__SET OF TASKS__
(1) Condense the paragraph in the blog post below that begins "If a carpenter built your new stairs" into a short bulleted list that keeps its main facts.
(2) According to the blog post below, which organization published Byron Schlomach's April 2017 policy analysis?

Double, Double, Toil and Trouble

Shakespeare Society Monument in Tulsa’s Woodward Park, ID’d by Ryan Mahoney

If a carpenter built your new stairs with each step a different height, you’d never use him again.  If a doctor prescribed you a new drug that caused clotting when interacting with one of your existing drugs, without reviewing your current prescriptions, you’d never use him again.  If an oil change shop used brake fluid instead of motor oil in your car’s engine, you’d never go there again.  If your husband failed to unhook the boom of your sailboat before raising the mainsail, thus leaving you without control in the middle of San Diego Harbor, you’d never sail with him again.  These are just a few analogies comparable to the silliness practiced by Byron Schlomach in his April 2017 “Policy Analysis” for the 1889 Institute titled “Saving Money:  School District Consolidation vs. Breaking Up Big Districts”, about which I say, “If a PhD economist analyzed expenditures of Oklahoma districts and distorted their individual totals by double counting capital project/debt expenditures, you’d never believe the stated conclusions from his analysis.”  The point of this blog post is to explain why I don’t and you shouldn’t, and why Byron should be ashamed of himself.

__RECORD SET__

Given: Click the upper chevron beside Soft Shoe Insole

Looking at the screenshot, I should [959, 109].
* * *
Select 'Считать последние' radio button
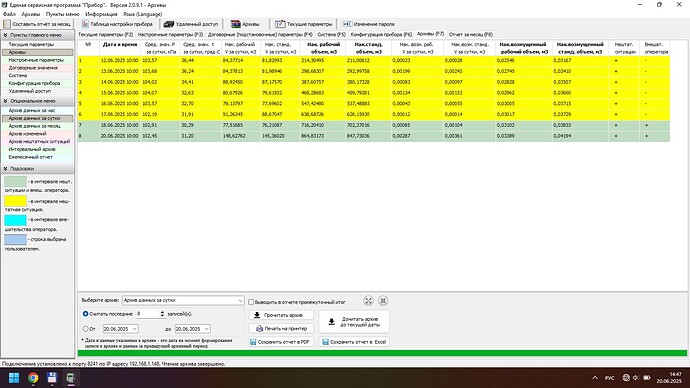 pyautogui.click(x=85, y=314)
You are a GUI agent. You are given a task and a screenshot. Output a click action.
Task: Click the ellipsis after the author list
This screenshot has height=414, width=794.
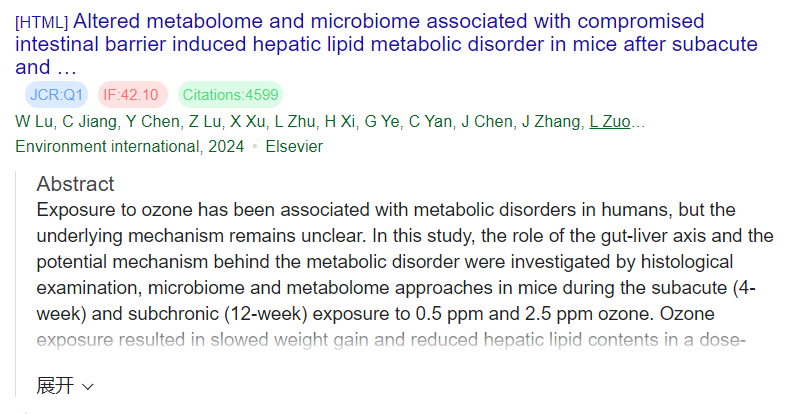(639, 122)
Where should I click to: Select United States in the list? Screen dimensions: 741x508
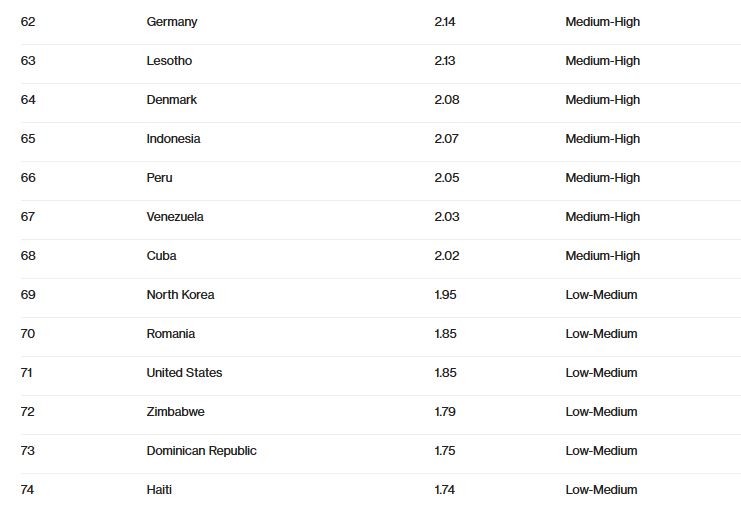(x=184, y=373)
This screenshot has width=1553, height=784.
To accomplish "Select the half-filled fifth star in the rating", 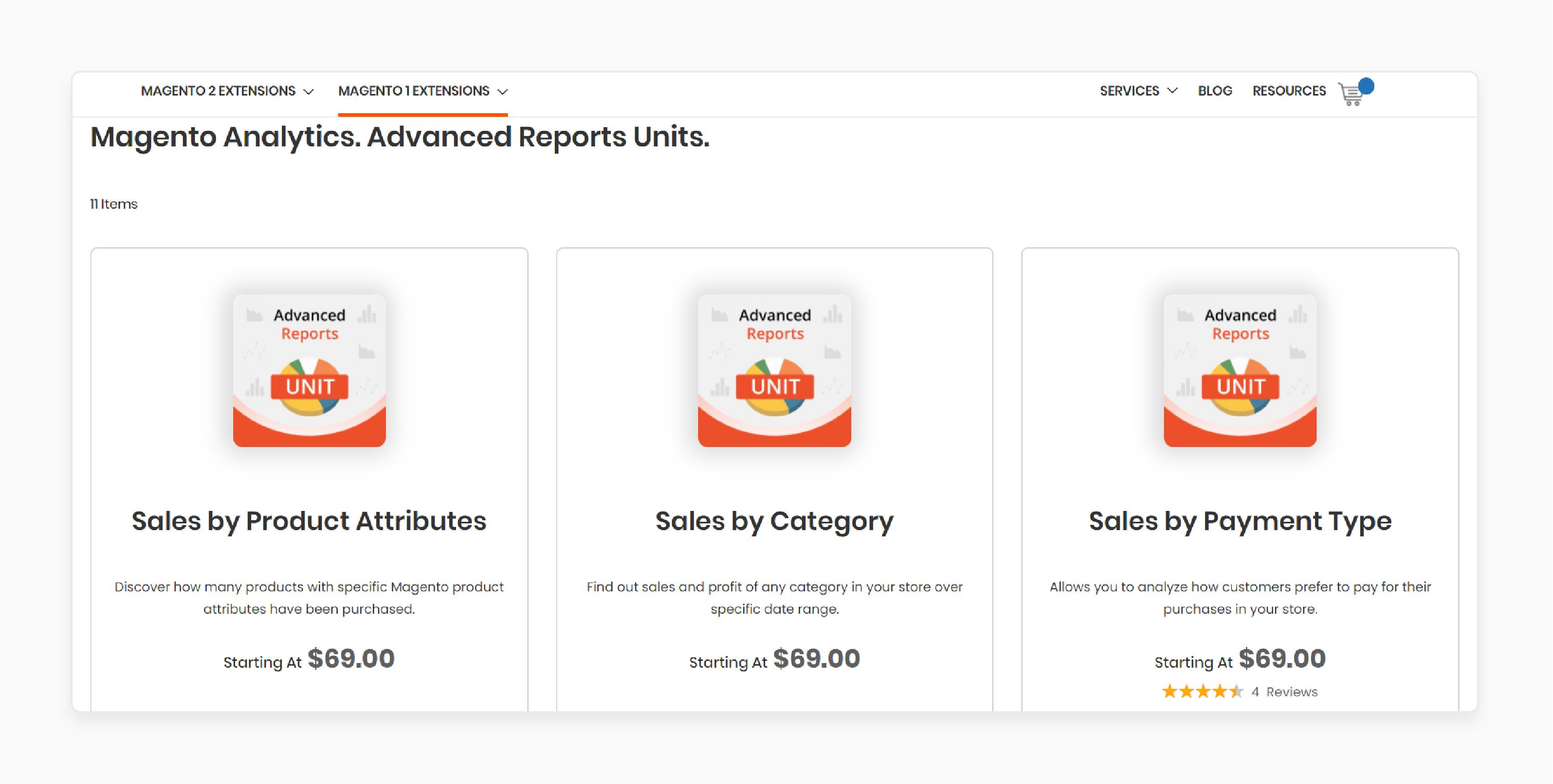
--
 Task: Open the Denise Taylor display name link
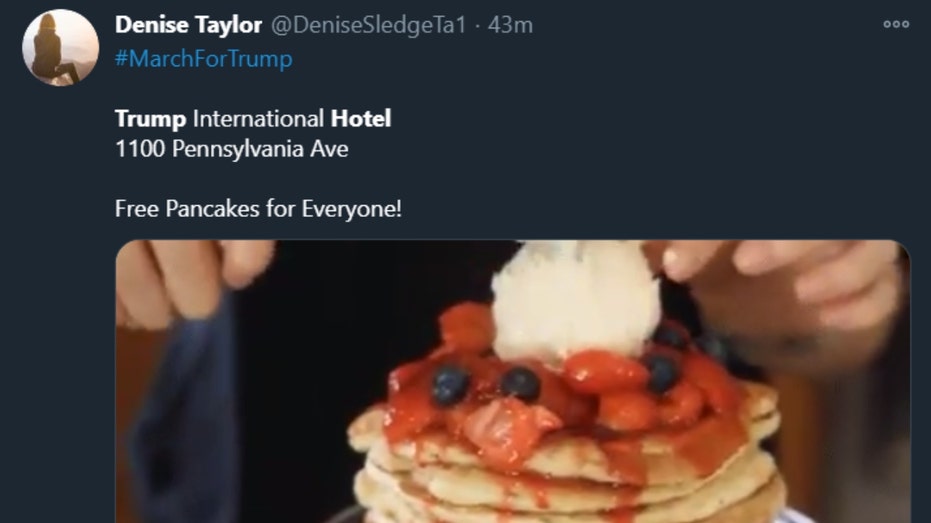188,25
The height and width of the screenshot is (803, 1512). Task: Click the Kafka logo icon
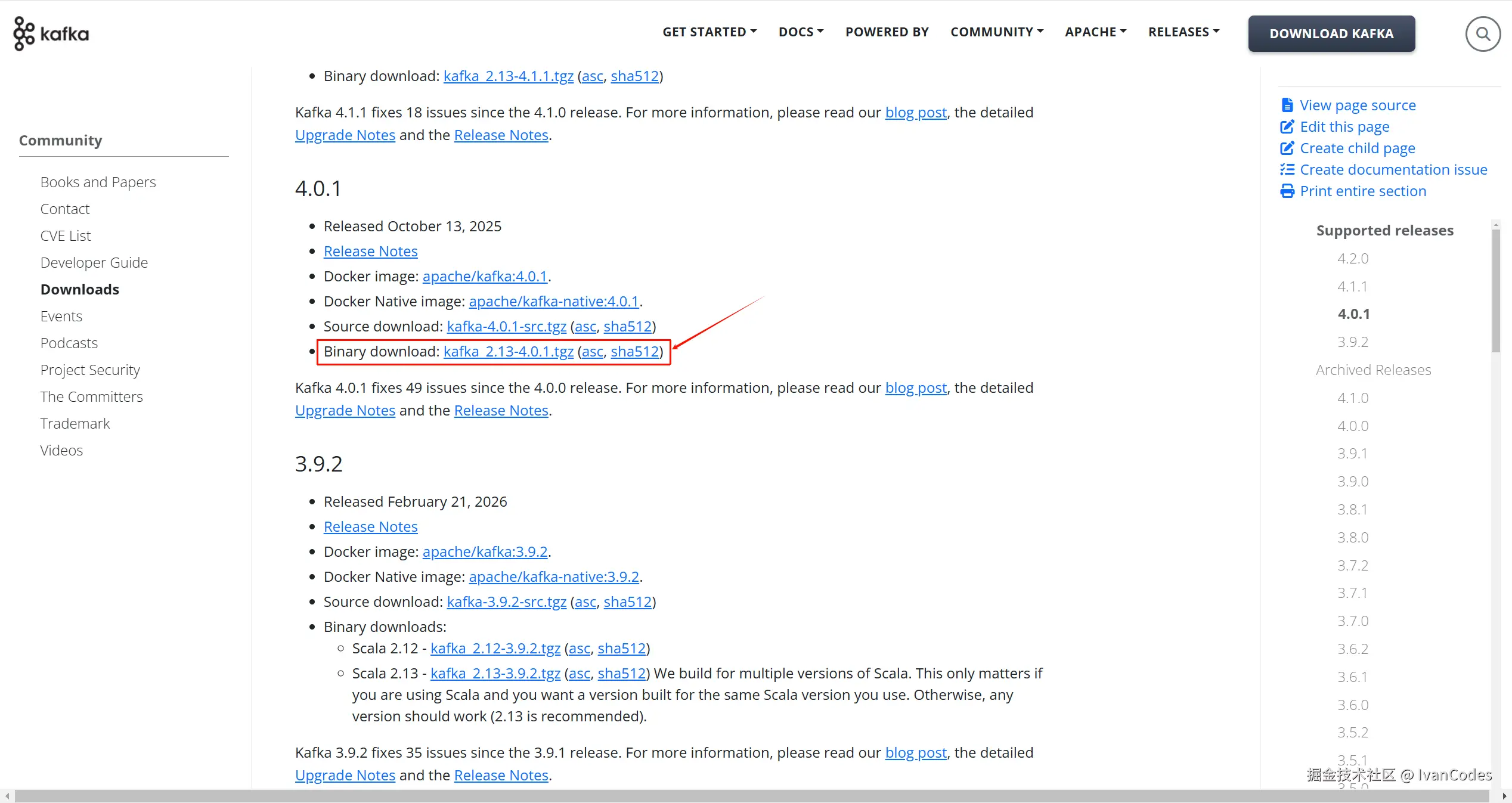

__ANSWERS TO EACH TASK__
(1)
- Analogies: a carpenter who builds stairs with uneven steps, a doctor who prescribes a clot-causing drug without checking current prescriptions, an oil change shop that puts brake fluid in the engine, and a husband who raises the mainsail without unhooking the boom in San Diego Harbor. Each is someone you would never use or trust again.
- Target: Byron Schlomach's April 2017 "Policy Analysis" for the 1889 Institute, titled "Saving Money: School District Consolidation vs. Breaking Up Big Districts."
- Charge: the PhD economist distorted Oklahoma districts' individual expenditure totals by double counting capital project/debt expenditures, so his stated conclusions cannot be believed.
- Purpose: to explain why the writer doesn't believe those conclusions, why readers shouldn't, and why Byron should be ashamed of himself.

(2) The 1889 Institute.